By carefully studying the structure of the CRISPR system, a team of researchers from the University of Texas at Austin have now found a way to redesign the critical Cas9 protein in a way that reduces errors while maintaining performance. “This really could be a game changer in terms of a wider application of the CRISPR Cas systems in gene editing,” co-senior author Kenneth Johnson said in a press release.
The Cas9 protein plays a central role in the CRISPR system. The enzyme is responsible for making cuts in sequences of DNA, which makes it possible to remove errant genes or make space to add new genetic material. To make sure the enzyme makes cuts in the right place, it’s paired with a piece of guide RNA designed to bind to a specific genetic sequence roughly 20 letters long.
This guiding process is not always totally accurate, though, and sometimes the Cas9 protein cuts the wrong section, leading to so-called “off target” edits. Depending on what genes are affected, this could potentially have serious side effects for a patient treated with a CRISPR therapy.

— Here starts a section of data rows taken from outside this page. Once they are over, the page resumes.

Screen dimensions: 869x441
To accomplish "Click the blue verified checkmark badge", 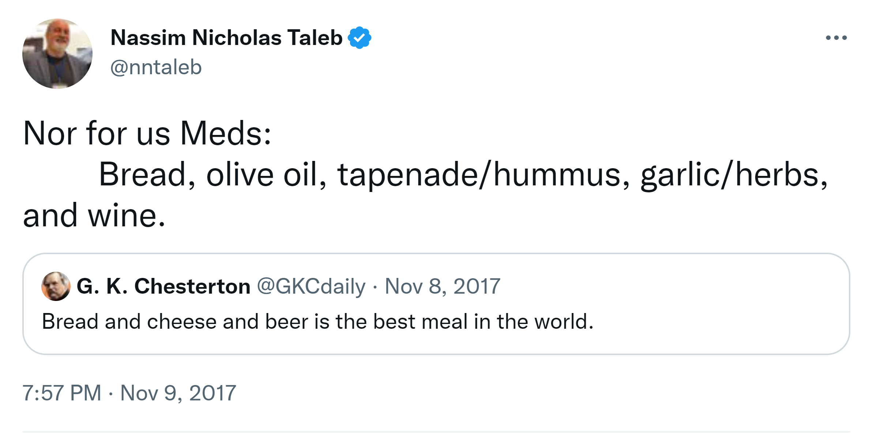I will [359, 38].
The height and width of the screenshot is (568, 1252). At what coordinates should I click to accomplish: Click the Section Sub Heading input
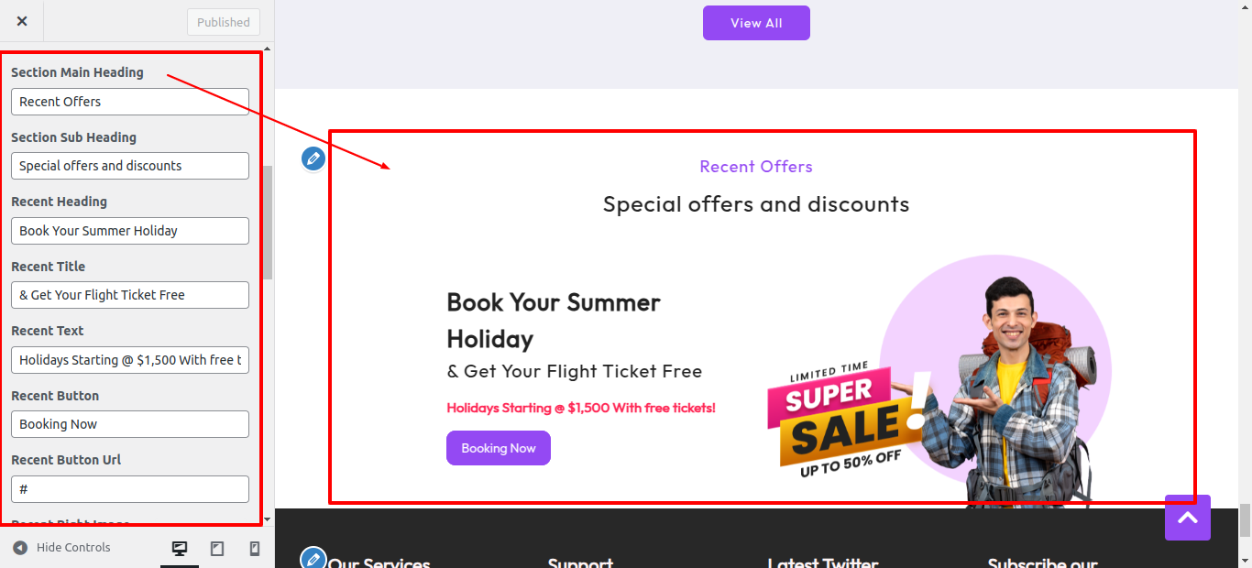(130, 166)

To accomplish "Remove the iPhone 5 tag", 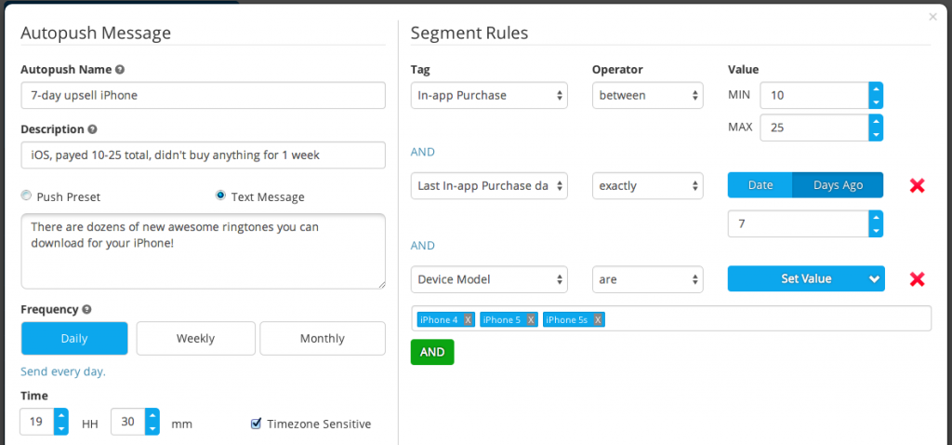I will (531, 319).
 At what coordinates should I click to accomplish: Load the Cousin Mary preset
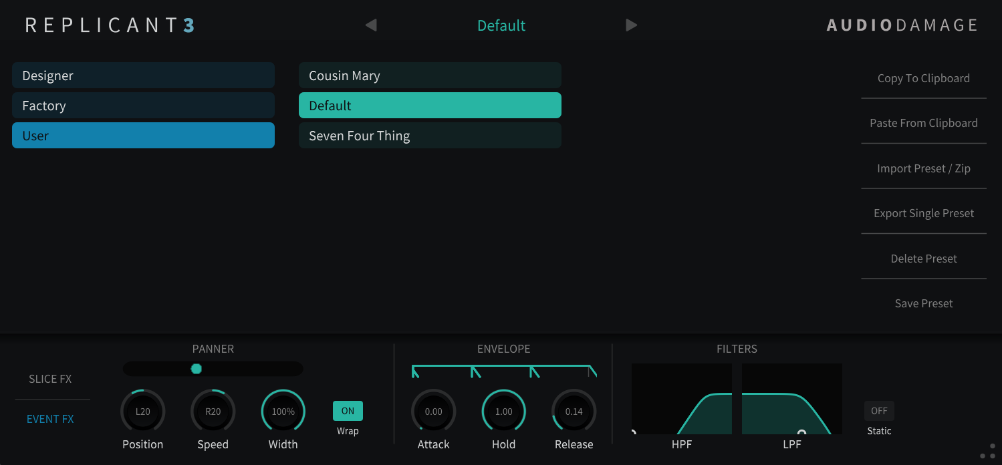[429, 75]
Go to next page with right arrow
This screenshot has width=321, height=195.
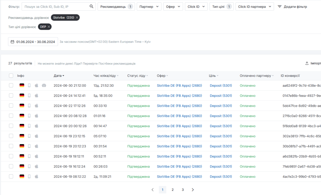click(193, 190)
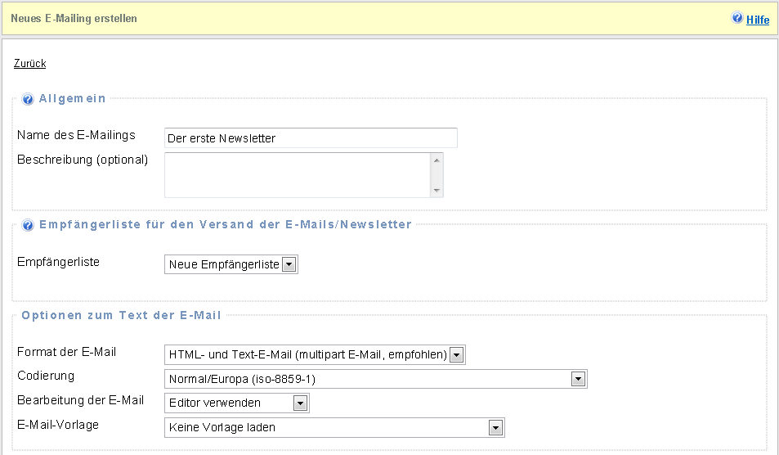Click the help icon beside Hilfe
779x455 pixels.
pos(737,18)
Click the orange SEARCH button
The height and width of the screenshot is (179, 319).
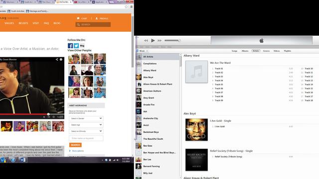click(x=75, y=145)
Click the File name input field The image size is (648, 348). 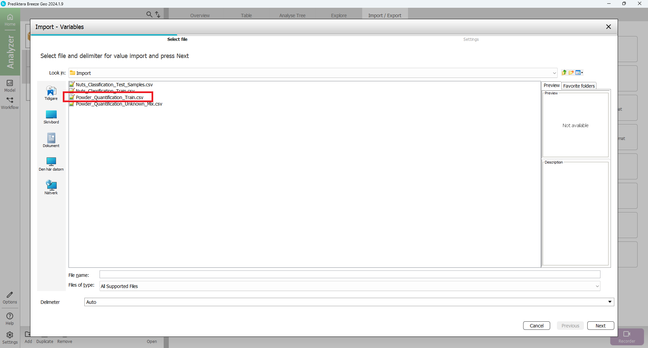point(349,274)
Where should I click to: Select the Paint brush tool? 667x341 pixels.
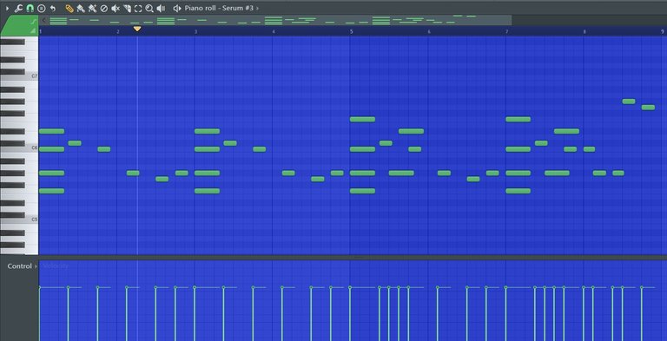click(x=81, y=8)
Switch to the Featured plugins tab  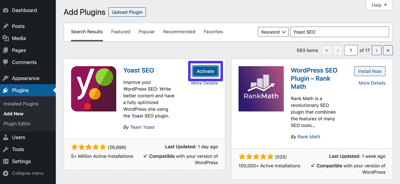point(121,32)
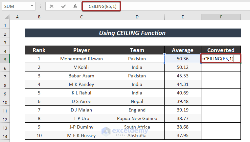Screen dimensions: 250x142
Task: Click the Enter checkmark formula icon
Action: coord(63,6)
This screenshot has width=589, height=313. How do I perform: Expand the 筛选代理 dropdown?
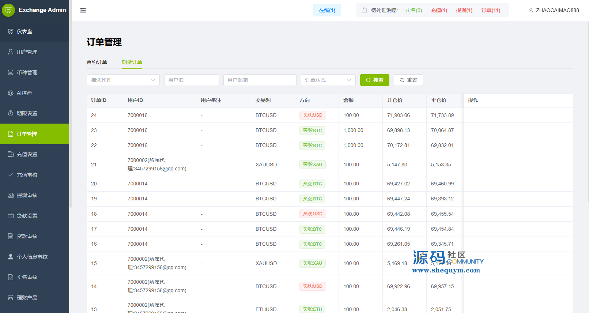point(123,80)
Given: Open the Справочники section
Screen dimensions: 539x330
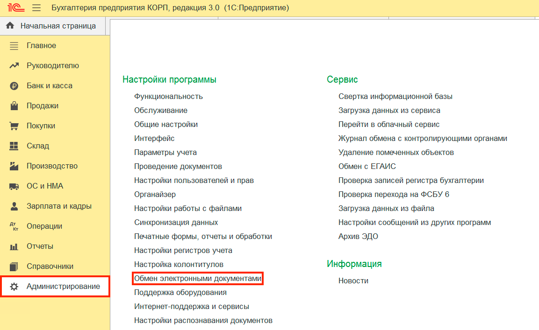Looking at the screenshot, I should click(50, 267).
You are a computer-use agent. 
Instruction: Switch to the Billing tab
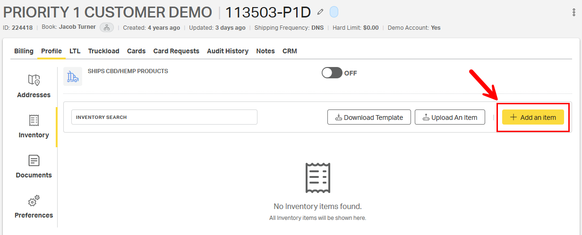pos(24,51)
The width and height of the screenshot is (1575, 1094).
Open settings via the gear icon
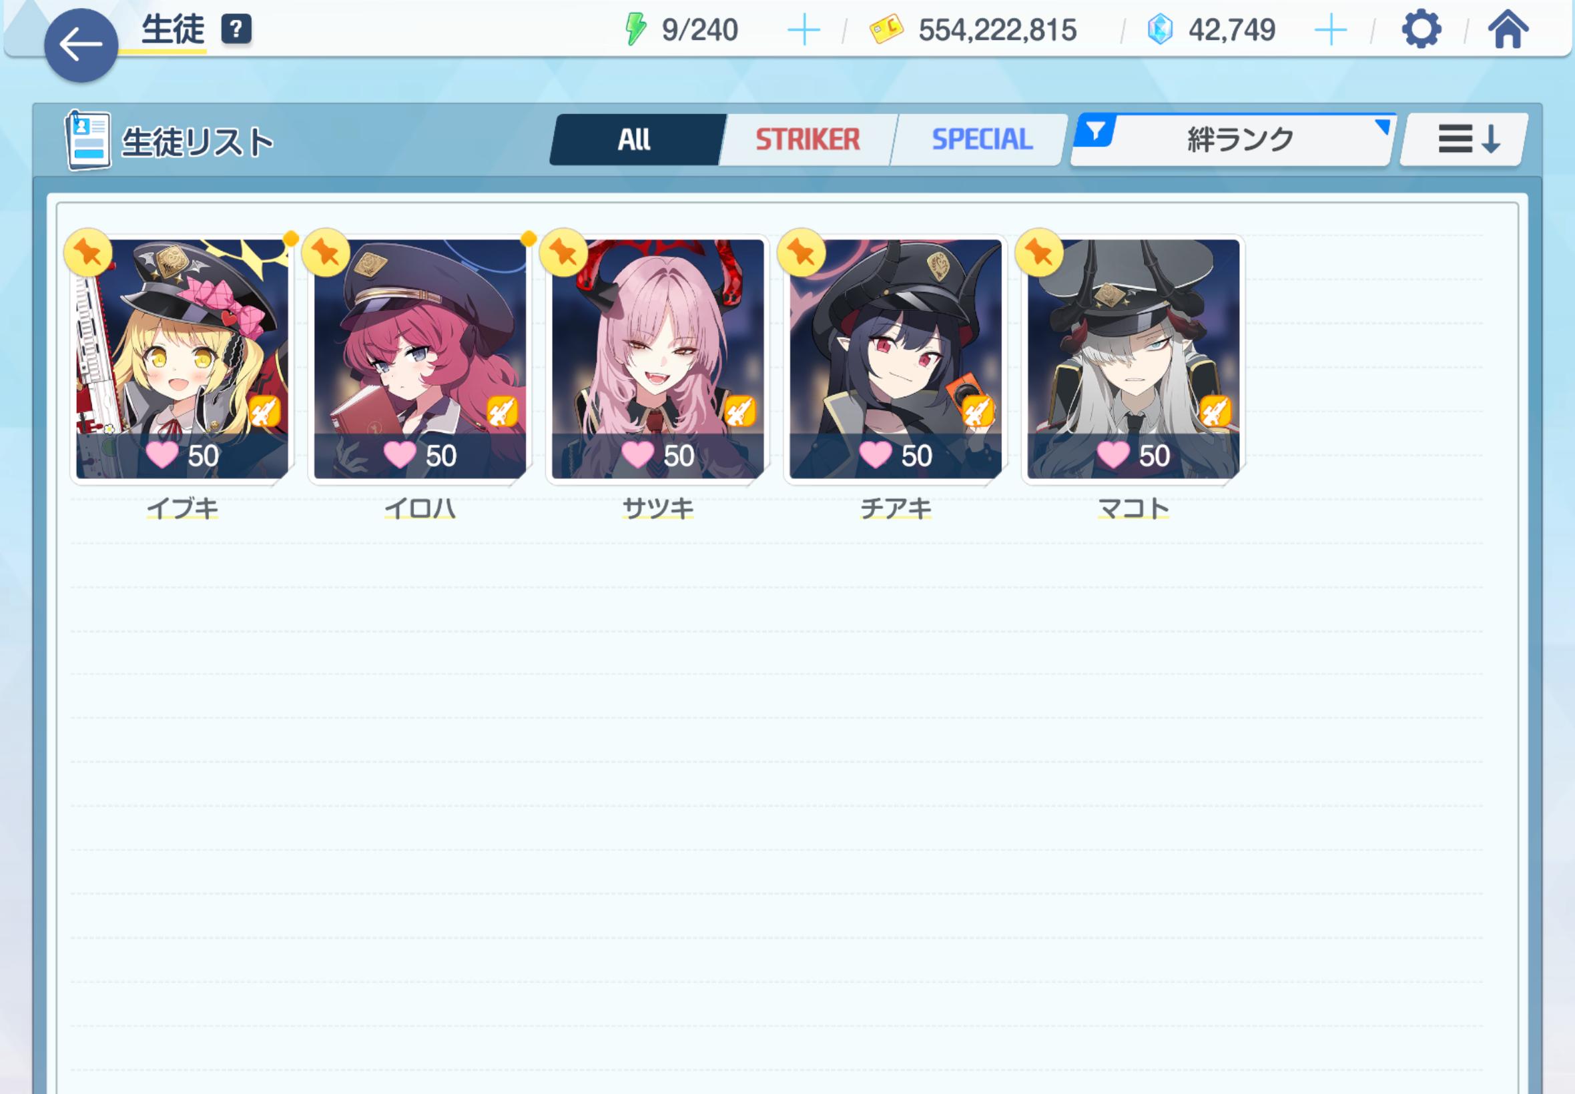coord(1421,29)
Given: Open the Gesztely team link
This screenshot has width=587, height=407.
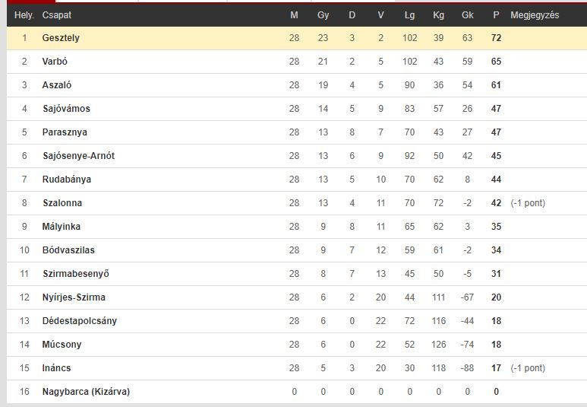Looking at the screenshot, I should coord(61,38).

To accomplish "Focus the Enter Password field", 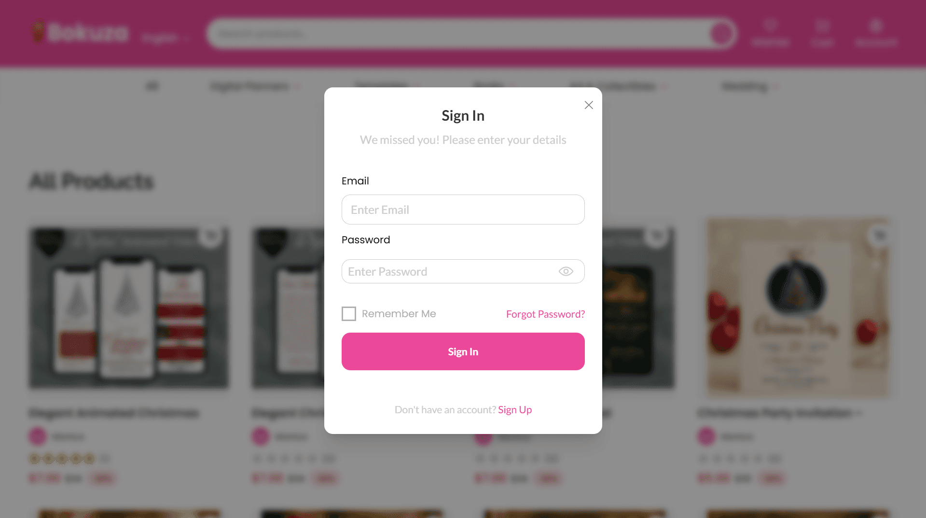I will 463,271.
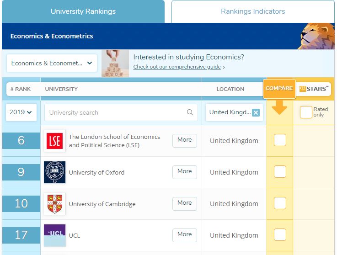
Task: Click the QS Stars logo header
Action: [x=314, y=89]
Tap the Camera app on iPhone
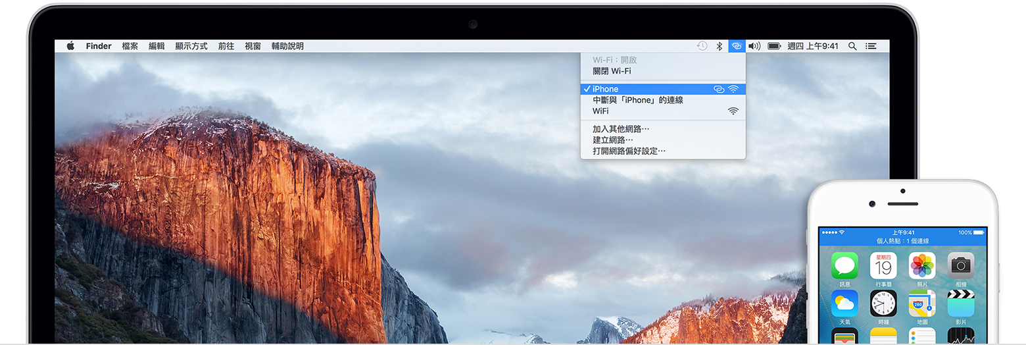Viewport: 1026px width, 345px height. [x=961, y=265]
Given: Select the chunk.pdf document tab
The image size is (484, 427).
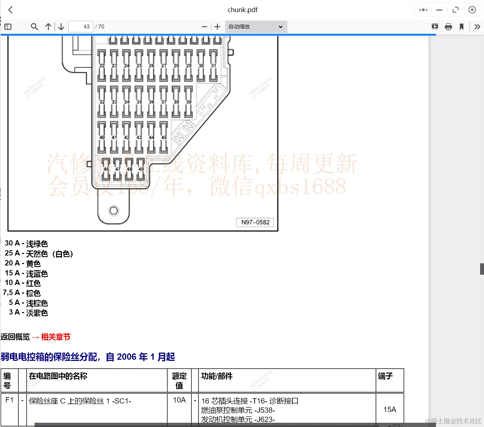Looking at the screenshot, I should [x=243, y=10].
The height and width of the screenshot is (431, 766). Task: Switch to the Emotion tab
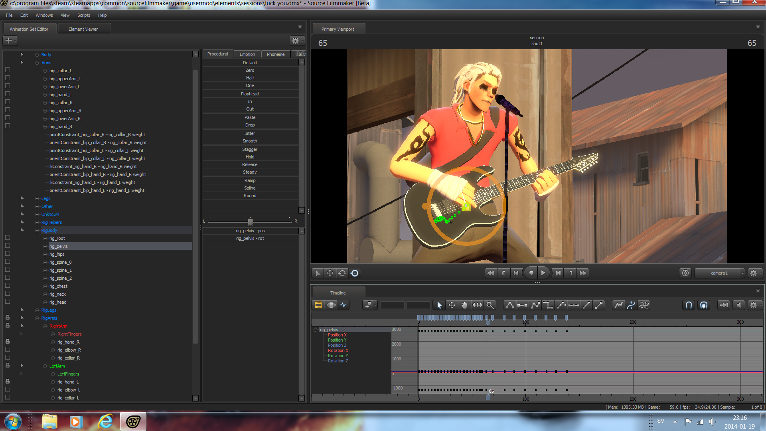[247, 54]
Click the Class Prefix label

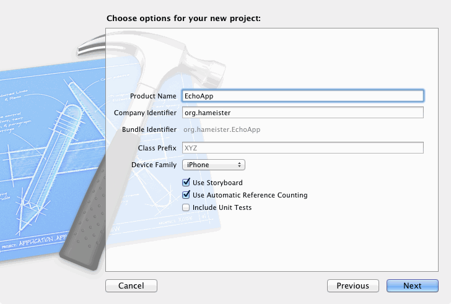[156, 147]
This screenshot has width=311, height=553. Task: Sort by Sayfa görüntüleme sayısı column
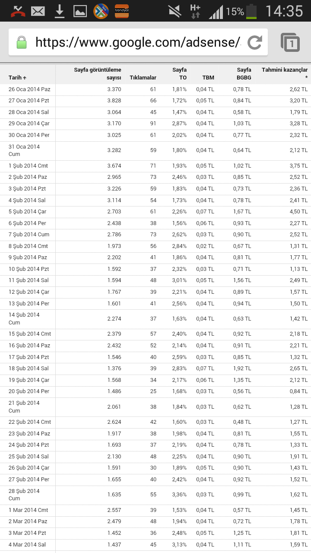(98, 74)
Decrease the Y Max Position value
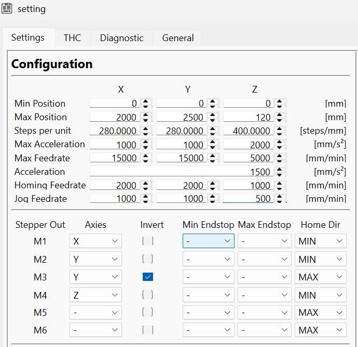The width and height of the screenshot is (358, 347). coord(213,120)
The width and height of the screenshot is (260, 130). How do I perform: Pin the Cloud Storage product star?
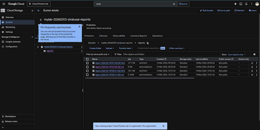pos(32,11)
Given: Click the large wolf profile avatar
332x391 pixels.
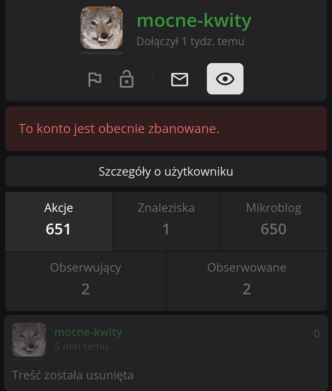Looking at the screenshot, I should point(101,28).
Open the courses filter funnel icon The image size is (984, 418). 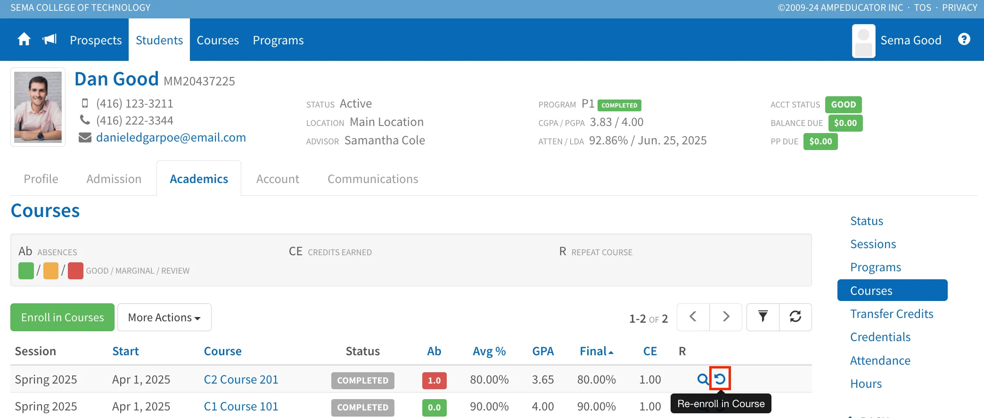coord(763,317)
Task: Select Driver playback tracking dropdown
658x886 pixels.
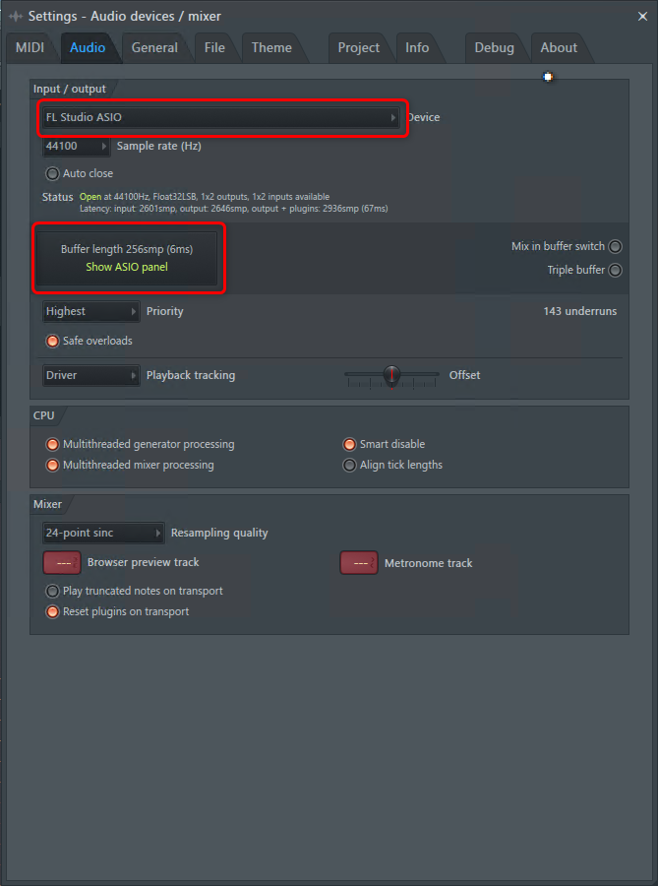Action: (x=90, y=375)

So to understand why the system sometimes edits the wrong target, the researchers used a cutting-edge imaging technique called cryo-electron microscopy to take snapshots of the Cas9 protein as it locked onto mismatched sequences.
They found that when the guide RNA binds to the wrong sequence, it normally fails to create the characteristic kink that enables the Cas9 to slice the DNA. But they discovered that when the sequence is correct apart from letters at the 18th and 20th positions, a finger-like structure on the Cas9 protein stabilizes the sequence, correcting its shape and allowing it to be cut.
This was the first time this stabilization process had been observed, and based on this insight the team redesigned the Cas9 protein so that the finger-like structure no longer connects to the mismatched sequence. The resulting protein, which the team named SuperFi-Cas9, was found to be 4,000 times less likely to cut off-target sites than the original Cas9.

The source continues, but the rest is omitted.